Earlier generations of endodontic handpieces or motors with integrated EALs and auto-stop function have already shown acceptable results in different studies [17, 18, 25, 28]. Two studies found that the Tri Auto ZX endodontic handpiece (Morita, Kyoto, Japan) when used in the auto reverse mode with certain settings, lead to enlargement of the AC in a high frequency [17, 18]. We also detected a tendency to preparation beyond WL in continuous measuring mode with RCM (59%) and less pronounced with ECM (40%). Moreover, with ECM the mean DAC had a positive value, indicating a position of the instrument tip coronal to the AC. Perhaps this can be explained by the higher frequency of measurements (that is about 50 times higher) compared to the other devices, so that the auto-stop function is being triggered faster. However, all preparations beyond WL were within a limit of 250 μm apical of the AC.

Interestingly, also the transfer of the manually determined root canal length with RMM to the rotary file and the following rotary preparation without auto-stop function did not lead to a higher inaccuracy in detecting the AC than the preparation techniques with auto-stop function. As the transfer of the measurements was done under simulated clinical conditions with only a precision of 0.25 mm of the endodontic ruler, a higher rate of inaccurate preparations was expected. To the authors’ best knowledge, there are no studies so far that investigated the transfer error from manual WL determination to rotary instrumentation.

A weakness of our study may be the in vitro study design. The clinical situation can alter the function of apex locators because of patient related factors like tooth morphology, metallic restorations, bleeding, suppuration of the root canal or even the irrigant used [28]. But models for evaluation of electronic apex locators are described widely in literature [14, 18, 29] and simulated the clinical situation sufficiently [30]. Moreover, the use of different types of roots may raise some concerns if the experimental conditions for the different test groups were homogenous enough. But it should be considered that under clinical conditions there is no possibility to assess the exact type of the measured AC. Therefore, the operator has to rely on the measurement of the apex locator regardless of the type of root. In this experimental model such different situations were simulated. The homogeneity of the groups was secured by block randomization of the different root types. Additionally, we observed a mean precision in our measurements being more accurate than the precision of previously published studies [8].

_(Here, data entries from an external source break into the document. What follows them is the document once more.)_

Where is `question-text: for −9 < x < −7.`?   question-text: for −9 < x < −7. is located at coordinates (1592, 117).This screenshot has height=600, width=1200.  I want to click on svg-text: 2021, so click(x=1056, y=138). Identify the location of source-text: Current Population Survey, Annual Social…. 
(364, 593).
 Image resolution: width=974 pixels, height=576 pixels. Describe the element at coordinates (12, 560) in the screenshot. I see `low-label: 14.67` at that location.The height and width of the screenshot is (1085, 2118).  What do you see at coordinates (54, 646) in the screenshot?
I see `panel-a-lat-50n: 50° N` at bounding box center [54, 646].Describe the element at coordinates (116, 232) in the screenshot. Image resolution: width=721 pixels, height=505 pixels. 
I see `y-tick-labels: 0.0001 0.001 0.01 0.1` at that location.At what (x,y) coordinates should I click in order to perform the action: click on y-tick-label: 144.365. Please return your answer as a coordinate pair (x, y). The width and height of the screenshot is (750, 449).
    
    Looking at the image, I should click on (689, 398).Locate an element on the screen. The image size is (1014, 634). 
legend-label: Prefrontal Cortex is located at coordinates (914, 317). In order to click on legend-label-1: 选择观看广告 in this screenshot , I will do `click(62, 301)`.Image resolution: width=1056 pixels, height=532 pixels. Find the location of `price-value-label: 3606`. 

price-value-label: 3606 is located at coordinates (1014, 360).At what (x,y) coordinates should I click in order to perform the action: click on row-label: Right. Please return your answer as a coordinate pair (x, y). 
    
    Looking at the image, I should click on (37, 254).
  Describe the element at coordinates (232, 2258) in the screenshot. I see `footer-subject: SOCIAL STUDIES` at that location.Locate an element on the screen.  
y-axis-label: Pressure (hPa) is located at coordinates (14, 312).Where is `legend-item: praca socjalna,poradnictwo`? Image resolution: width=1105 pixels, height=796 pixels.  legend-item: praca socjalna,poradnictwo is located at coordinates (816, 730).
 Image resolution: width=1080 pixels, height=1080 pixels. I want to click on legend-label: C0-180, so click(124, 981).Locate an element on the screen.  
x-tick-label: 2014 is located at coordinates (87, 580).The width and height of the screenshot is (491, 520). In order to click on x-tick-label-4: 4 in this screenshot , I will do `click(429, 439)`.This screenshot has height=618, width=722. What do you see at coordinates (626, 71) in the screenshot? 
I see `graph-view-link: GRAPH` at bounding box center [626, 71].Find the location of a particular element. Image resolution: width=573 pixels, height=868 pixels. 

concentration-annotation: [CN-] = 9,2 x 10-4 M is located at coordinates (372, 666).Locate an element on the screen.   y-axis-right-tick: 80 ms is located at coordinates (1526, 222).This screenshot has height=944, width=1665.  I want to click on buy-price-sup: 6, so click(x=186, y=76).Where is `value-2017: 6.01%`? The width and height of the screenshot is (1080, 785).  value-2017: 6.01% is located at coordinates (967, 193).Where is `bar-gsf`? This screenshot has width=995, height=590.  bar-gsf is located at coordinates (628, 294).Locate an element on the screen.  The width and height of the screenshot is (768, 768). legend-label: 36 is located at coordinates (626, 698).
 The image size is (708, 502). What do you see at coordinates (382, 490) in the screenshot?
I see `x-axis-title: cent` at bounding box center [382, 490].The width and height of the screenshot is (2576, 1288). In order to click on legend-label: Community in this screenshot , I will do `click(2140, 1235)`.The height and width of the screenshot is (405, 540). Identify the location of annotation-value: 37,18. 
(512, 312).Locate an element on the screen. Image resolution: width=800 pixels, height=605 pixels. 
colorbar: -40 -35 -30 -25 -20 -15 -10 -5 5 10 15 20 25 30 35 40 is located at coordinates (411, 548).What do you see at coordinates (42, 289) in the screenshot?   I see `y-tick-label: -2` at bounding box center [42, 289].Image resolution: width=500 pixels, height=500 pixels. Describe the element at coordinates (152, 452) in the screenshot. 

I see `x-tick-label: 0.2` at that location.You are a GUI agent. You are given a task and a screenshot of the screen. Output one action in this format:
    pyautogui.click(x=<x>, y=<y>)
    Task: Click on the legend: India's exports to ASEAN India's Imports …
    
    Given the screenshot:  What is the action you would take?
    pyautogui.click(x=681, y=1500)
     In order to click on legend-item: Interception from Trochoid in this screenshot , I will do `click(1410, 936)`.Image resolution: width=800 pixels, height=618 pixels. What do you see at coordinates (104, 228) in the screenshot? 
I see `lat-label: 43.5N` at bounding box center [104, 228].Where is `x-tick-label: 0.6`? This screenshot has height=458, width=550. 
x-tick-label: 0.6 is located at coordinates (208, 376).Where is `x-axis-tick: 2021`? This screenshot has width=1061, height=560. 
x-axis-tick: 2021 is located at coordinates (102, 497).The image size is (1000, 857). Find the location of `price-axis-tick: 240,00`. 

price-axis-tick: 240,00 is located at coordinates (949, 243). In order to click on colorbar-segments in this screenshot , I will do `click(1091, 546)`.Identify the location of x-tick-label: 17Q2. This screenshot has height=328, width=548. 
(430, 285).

The strength of this study is the precision of our specially developed measurement method. It allows the detection of the tip of the measurement instrument in relation to the AC in terms of μm instead of mm. The method has also a high reproducibility [23] because of the automatically computed measurements and is therefore not prone to subjectivity, but does not necessarily reflect the imprecision of the clinical situation.


The manual detection of the AC with RMM as well as the detection of the AC during continuous measurement of WL in rotary mode with RCM and ECM resulted in a high degree of accuracy with only small aberrations from the targeted area. Therefore, the auto-stop function of the tested devices is a valuable addition to the endodontic armamentarium and enhances the safety of rotary root canal preparation.